Jeremy also made the decision to enroll in classes at Tri-County Technical College. Even while working full-time, and being on call on nights and weekends, Jeremy went to school full-time as well. Eventually, Jeremy graduated and earned his Associates Degree in Applied Science with a Major in Heating, Ventilation and Air Conditioning Technology. Upon graduation, Jeremy became the first Life after Lock-Up participant to earn a college degree while also earning recognition as the Most Outstanding Student and making the Dean’s list as well.

“Through my Army service, I had the GI Bill and I knew that I was already coming out a step behind,” according to Jeremy. “I wanted to use that as a stepping stone to be a better maintenance person too. I really did not have a background in Maintenance so I wanted to apply myself to get better.”

Upon his graduation, Jeremy was promoted to Maintenance Mechanic Two just this month. Besides his duties, Jeremy also takes time to work with current State Inmates who were transferred to the Oconee County Detention Center. When asked, Jeremy said that the people were the best part of coming to work every day.

“After years of working here, it’s like a family.
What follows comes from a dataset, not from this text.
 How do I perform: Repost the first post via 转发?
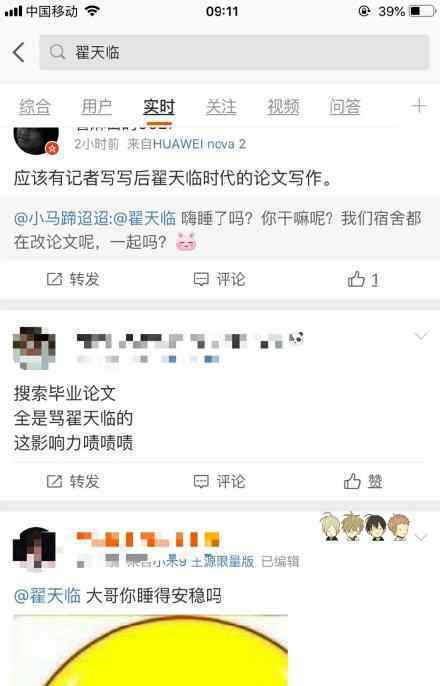(x=73, y=279)
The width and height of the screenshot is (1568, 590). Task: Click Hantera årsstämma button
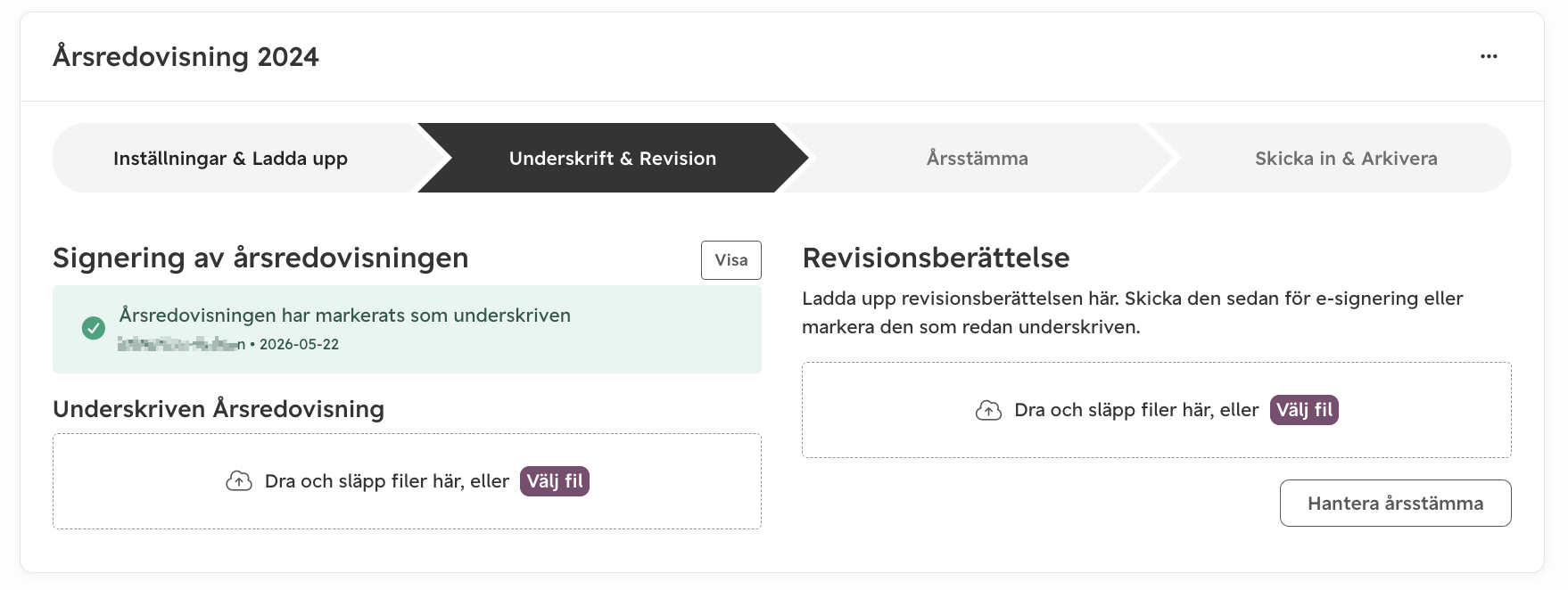(1396, 504)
So even if you have a bad day, or if you have a good day, people are there for you,” says Jeremy. “That makes a world of difference.”

The Life after Lockup program was started by Sheriff Mike Crenshaw to give inmates being released the opportunity to change their life and become gainfully employed.

“Many times unfortunately we see repeat offenders because they cannot get a job with a criminal record. We have identified a number of employers willing to give someone a second chance. Jeremy is just one example of our success. I am very proud of him going back to school and becoming the first to get his degree” says Sheriff Crenshaw.